A Legacy Written in Fire
For over five centuries, master enamelers have practiced the art of transforming powdered glass into luminous surfaces of extraordinary depth. This tradition, known as vitreous enamel or Grand Feu, remains one of the most demanding and unforgiving crafts in horology.
At MarkLE, we continue this legacy with unwavering dedication, creating dials that will outlast the watches they adorn — and likely the generation that wears them.
The Process
The journey begins with a thin disc of precious metal — typically gold or platinum. This blank canvas must be perfectly prepared: cleaned, degreased, and sometimes textured to help the enamel adhere.
Preparing the Enamel
Raw enamel arrives as chunks of colored glass. These are ground by hand using a mortar and pestle, then washed repeatedly in distilled water until the powder is perfectly uniform. The grain size matters enormously — too fine and the enamel becomes opaque; too coarse and it won't flow evenly.
Application
Using nothing more than a fine brush and steady hands, the artisan applies the enamel powder to the dial. Each layer must be perfectly even, with no air pockets trapped beneath. This alone can take hours of focused work.
Firing
The prepared dial enters the kiln at temperatures between 800°C and 850°C. At this point, the powdered glass melts and fuses permanently to the metal surface. The piece must be watched constantly — a few seconds too long and the color shifts irreversibly.
Repetition
A finished dial typically requires six to eight firings. Each pass adds depth and luminosity, but each pass also carries the risk of catastrophic failure. A micro-crack, a bubble, a color shift — any of these means starting over.
Why Enamel?
In an age of mass production, why persist with a technique so difficult and so prone to failure? The answer is simple: nothing else compares.

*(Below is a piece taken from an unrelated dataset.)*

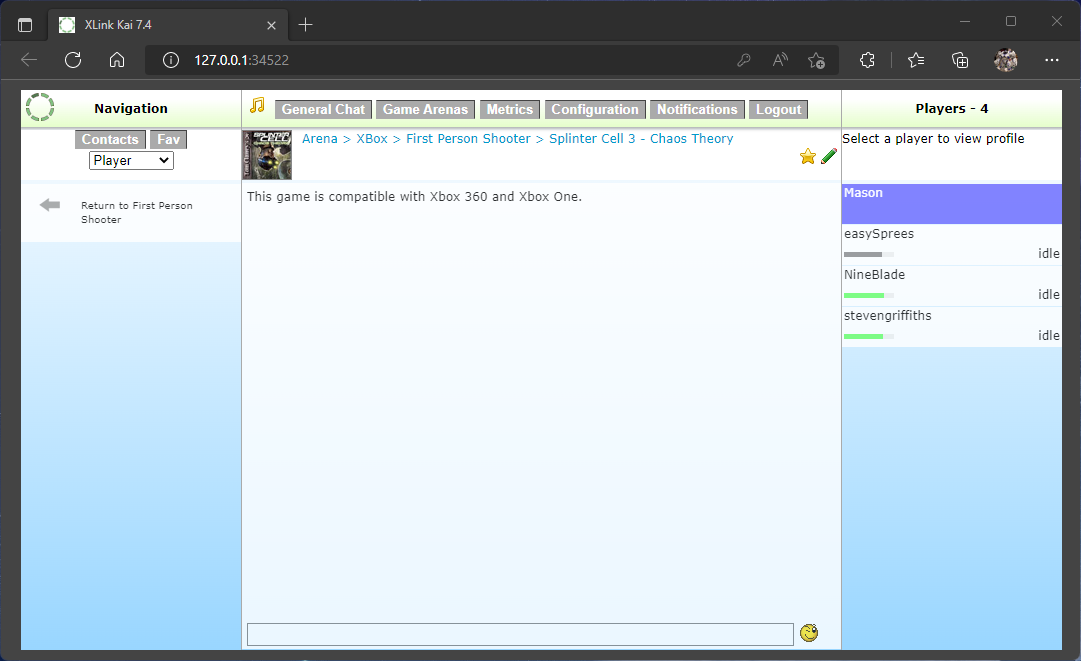The image size is (1081, 661).
Task: Open the General Chat tab
Action: 323,110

An enamel dial has a depth and warmth that no printed, lacquered, or galvanic dial can match. The colors are derived from metallic oxides — cobalt for blue, chromium for green, gold for red — ensuring they will never fade. An enamel dial made today will look identical in five hundred years.
"Enamel is the only dial material that is truly permanent. Everything else is a compromise."
Our Commitment
At MarkLE, every dial is made entirely by hand, from grinding the enamel to the final polish. We reject any piece that does not meet our standards — a rejection rate that often exceeds 70%.
This is not efficiency. This is not scalable. But it is honest work, and it produces objects of genuine, lasting beauty.